Comments to the Authors:

Please note here if the review is uploaded as an attachment.

Reviewer #1: Olsen et al fit a large number of Ising models to Neuropixel recordings from multiple cortical areas of feely moving rats from a public dataset. They analyze how the quality of the model degrades with different features of the data such as population size, time binning or firing rates. The paper seems technically sound, and rigorous in varying different aspects of the analysis pipeline, which empirically expand theoretical results from Ref.10. It also introduces a couple of interesting statistical elements, in particular a new Ising partition function estimator and some lessons on the complex relationship between different empirical metrics of model quality used in practice. Experimentally we are not learning anything fundamentally new: it is a much more precise characterization of the long known observation that a simple Ising model only accounts for data well in small populations. Still, the manuscript does the grunt work of checking how this conclusion could be affected by various data and analysis considerations.

Detailed notes:

- I find dubious the scientific relevance of fitting a single Ising model to data that combines several computationally distinct sensory/behavioral conditions from multiple brain areas, but that concern is somewhat outside the scope of this paper. Still, I wonder if lumping together multiple conditions in this way also affects analysis in ways that DO matter for the goal at hand: naively one would think that combining subsets of data with different statistics (due to different computational regimes) results in mixture distributions with more complex associated pairwise correlation structure. Please discuss.

- The explanation of the core metrics needs substantial improvement. In particular I get the moment matching argument for the entropy difference definition of the KL, but it is sloppily done; similarly, the form of the factorized model is not terribly intuitive or properly explained. I imagine that a reader not already quite familiar with MaxEnt models would have a hard time following that. Either provide references together with each equation to make clear where it’s coming from, or (ideally and) explain it in an accessible way in the results.

-Similarly, while I appreciate the symmetry of having all quality measures ranging between 0 and 1 with zero ‘as good as factorized model’ and one ‘as good as actual data’, this involves additional nonstandard steps for some of the metrics and those need a little justification: why sqrt(l2 distance ratio) specifically? Please comment.

-What does “larger variability in firing rates” means precisely when discussing increases in G for the N<20 analysis? 1) the means of different neurons being more different, I.e. population heterogeneity, or 2) more variance in individual neural responses (which scales with the mean for both the factorized Bernoulli model or a more realistic Poisson firing )?

-Does the structure of the larger neural populations sub-factorize by area? If looking at the estimated Js in a mixes population including subsets of neurons from different brain regions then is that structure largely block diagonal, with weak across area interactions and stronger within area couplings?

-since the partition function estimator is critical for a good part of the results, its construction needs to be explained more clearly. I also don’t understand the logic of not describing its properties in the paper itself in a self-contained way.

- Critically, the results text is missing a clear explanation of how the entropy of the real data is being estimated for N>20; also how does one practically go from an estimate of Z to that for S_pair?

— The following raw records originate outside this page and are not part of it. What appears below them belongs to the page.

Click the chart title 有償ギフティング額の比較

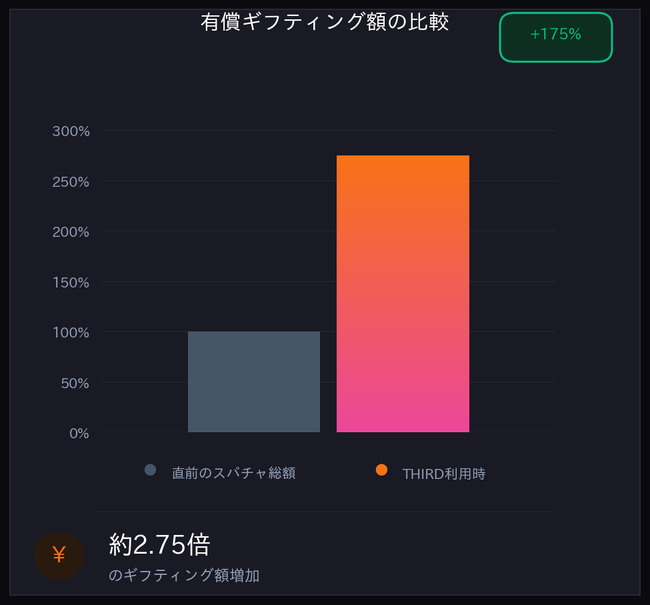(325, 22)
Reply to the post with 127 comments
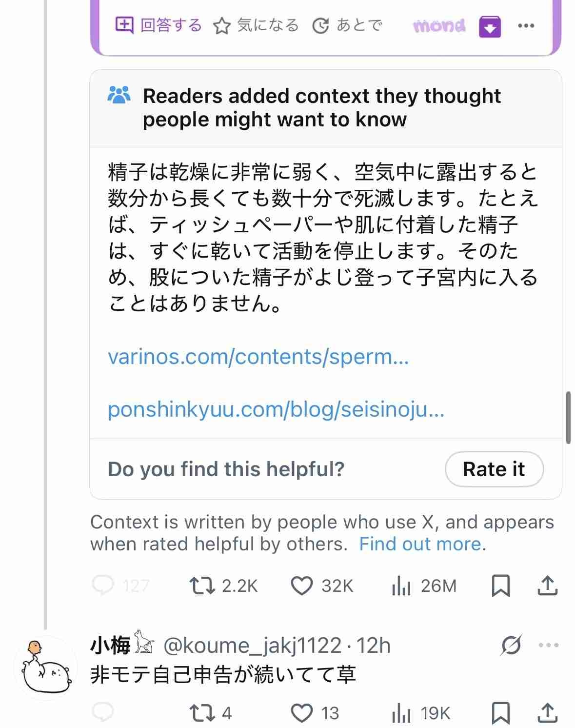Screen dimensions: 575x728 (103, 586)
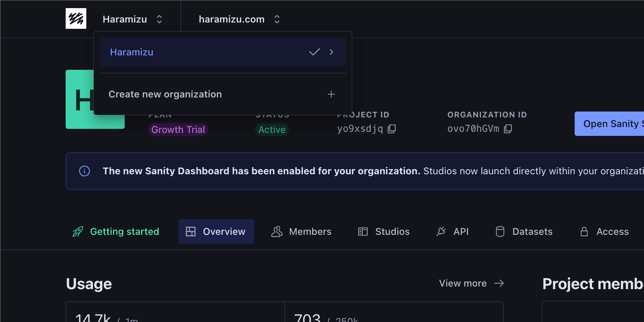Click the Sanity logo icon
644x322 pixels.
tap(76, 18)
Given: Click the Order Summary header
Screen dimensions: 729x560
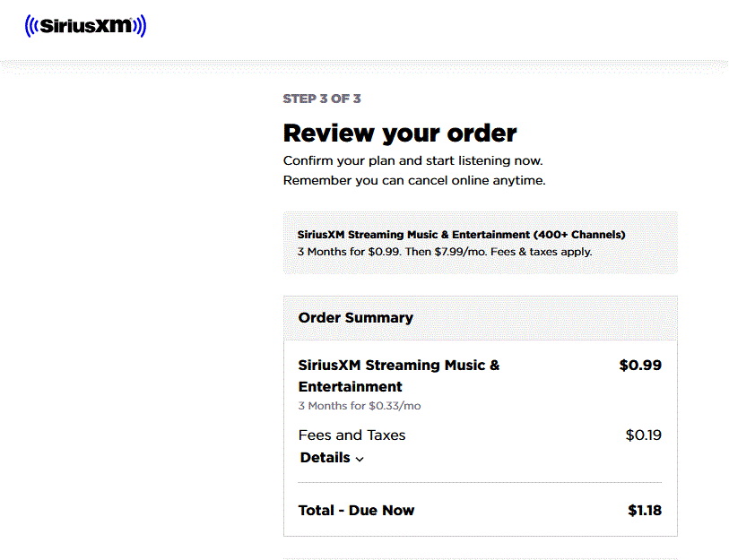Looking at the screenshot, I should tap(356, 317).
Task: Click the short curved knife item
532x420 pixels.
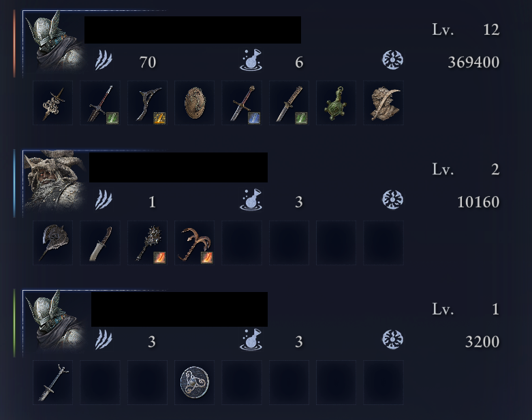Action: [99, 243]
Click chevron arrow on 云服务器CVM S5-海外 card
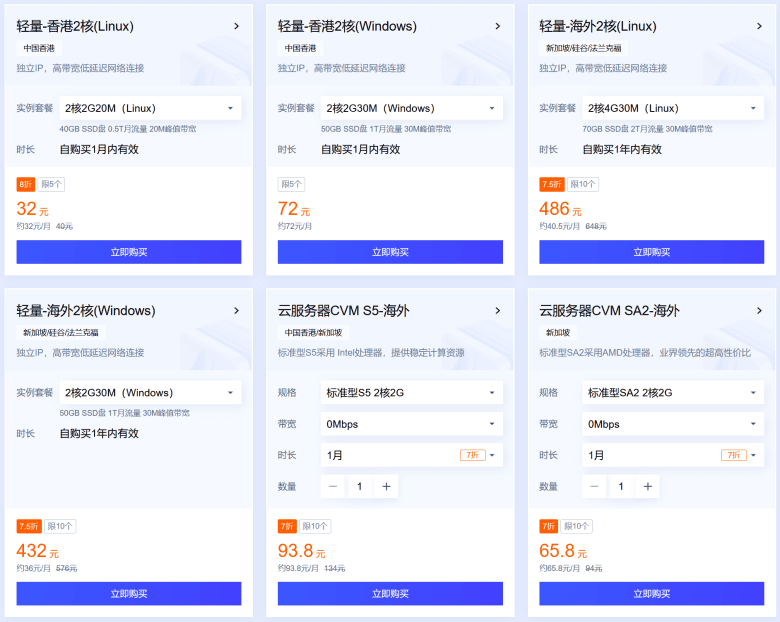Viewport: 780px width, 622px height. (498, 311)
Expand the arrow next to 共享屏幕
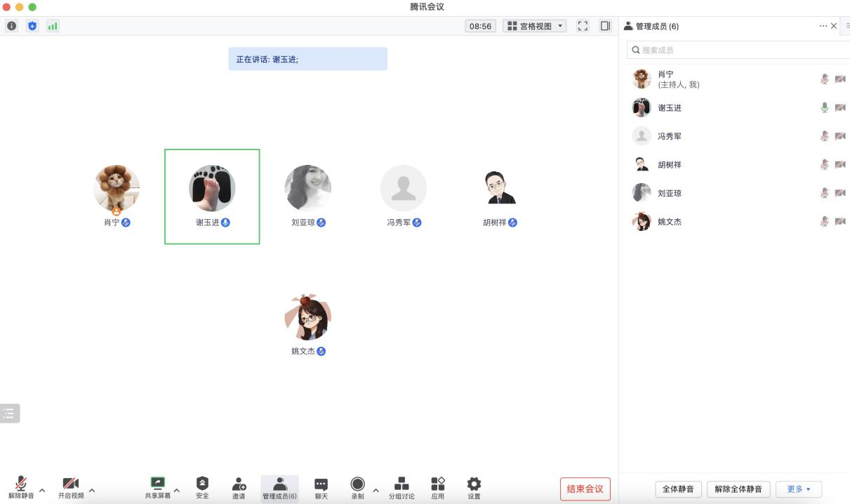This screenshot has width=850, height=504. (176, 490)
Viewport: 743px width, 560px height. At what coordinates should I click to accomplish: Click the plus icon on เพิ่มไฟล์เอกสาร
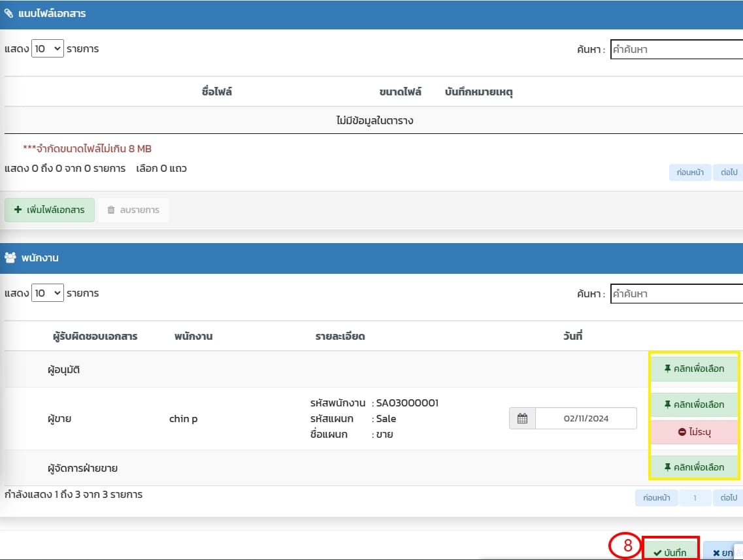coord(18,210)
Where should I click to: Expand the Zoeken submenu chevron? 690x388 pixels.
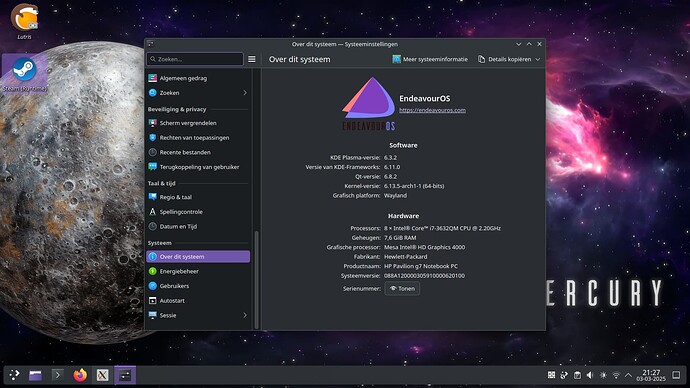tap(245, 93)

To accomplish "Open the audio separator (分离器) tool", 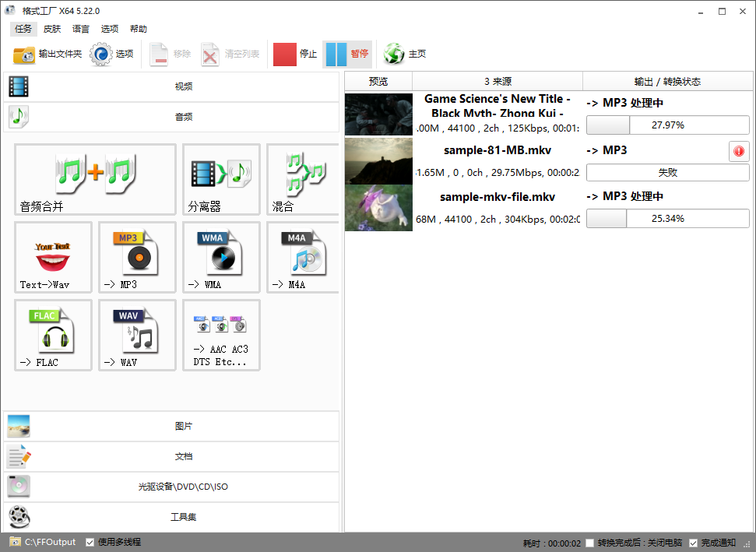I will pyautogui.click(x=221, y=179).
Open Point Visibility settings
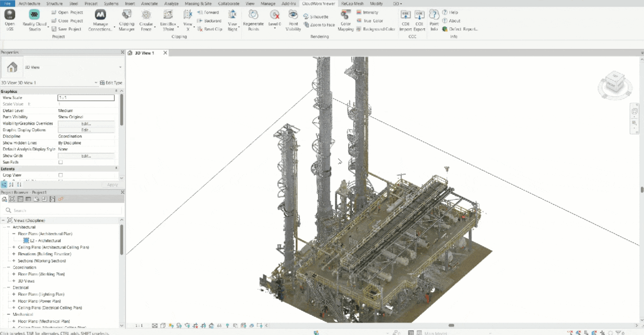This screenshot has height=335, width=644. (x=293, y=15)
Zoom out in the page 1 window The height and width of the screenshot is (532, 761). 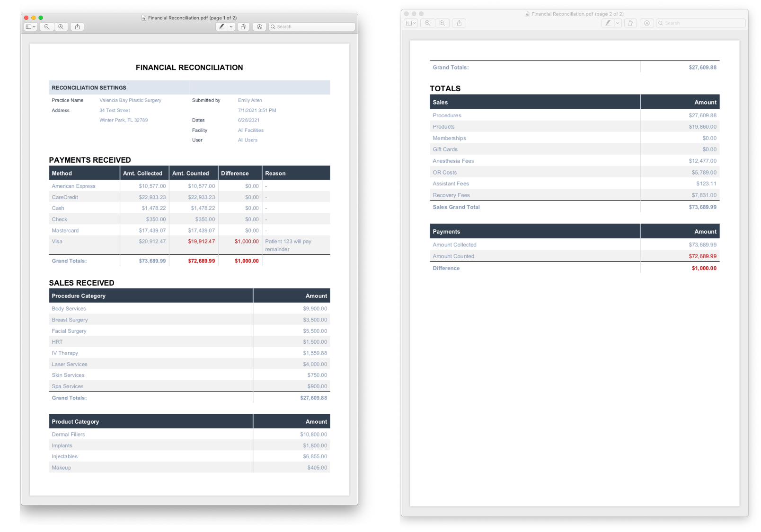(46, 27)

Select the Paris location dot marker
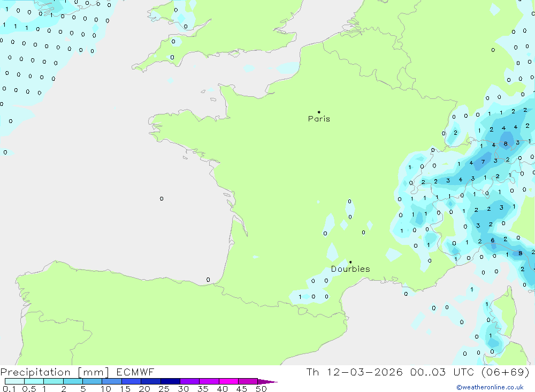coord(319,112)
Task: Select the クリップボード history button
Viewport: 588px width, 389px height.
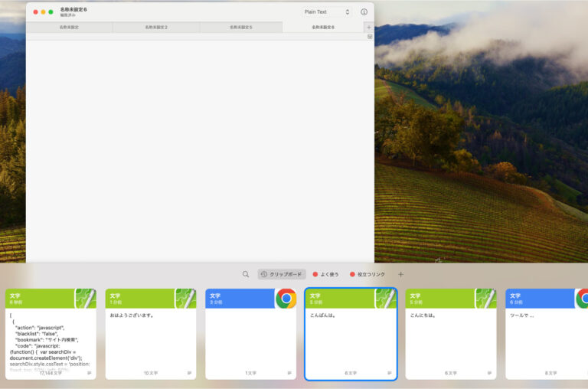Action: [282, 274]
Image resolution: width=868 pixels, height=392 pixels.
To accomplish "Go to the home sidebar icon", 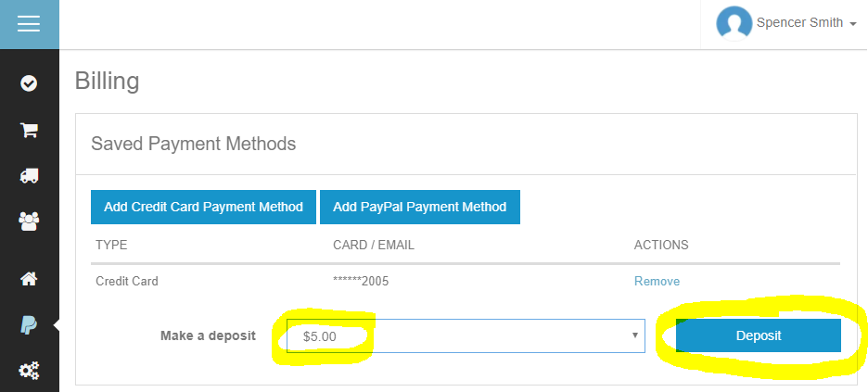I will (29, 278).
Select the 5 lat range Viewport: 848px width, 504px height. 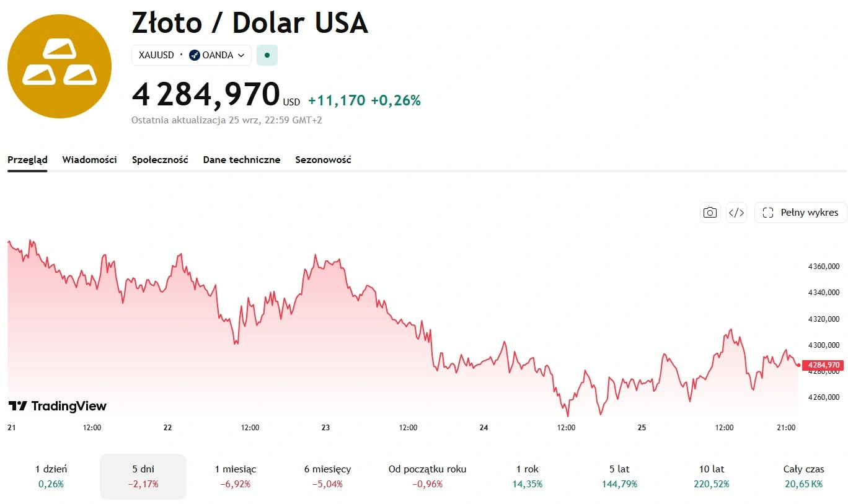click(x=619, y=476)
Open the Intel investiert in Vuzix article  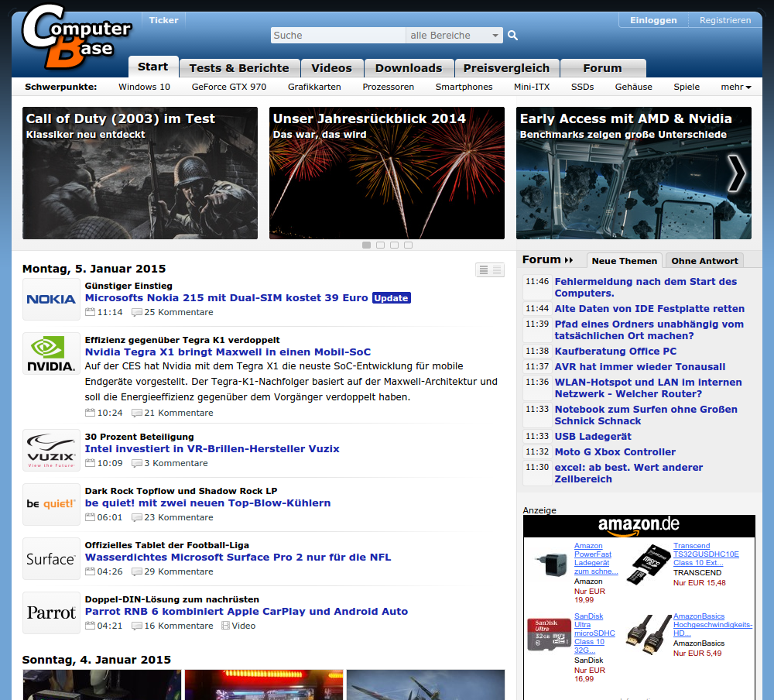tap(212, 449)
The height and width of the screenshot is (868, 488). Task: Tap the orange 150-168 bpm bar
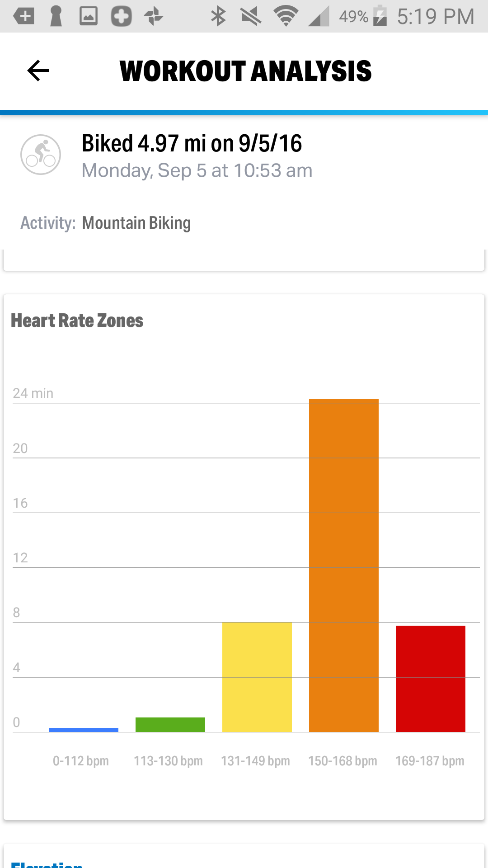pos(343,565)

- Overall, across all analyses the critical variable affecting model quality is the product N\\bar\\nu\\delta t. The fundamental message of all analyses is to argue for a decrease in model performance as a function of this quantity. Given this agenda, one would need a little more initial motivation to justify why is this the critical quantity in the original theory and why should one expect it to be meaningful outside the perturbation regime of the original theory.

-I personally don’t find the SK subsection of the Results useful or experimentally relevant, despite the precedent of similar analyses in the retina. I also fundamentally question the interpretation of such metrics given that the data distribution was obtained by marginalizing across experimental conditions.

Minor:

- Section … is mentioned in the 2nd paragraph go Methods/Dataset , probably a legacy of a previous numbered section version of the text

-When introducing the constraints on the first and second moments (eq 1a,b) they are referred to as mean and correlations which is strictly speaking a little misleading.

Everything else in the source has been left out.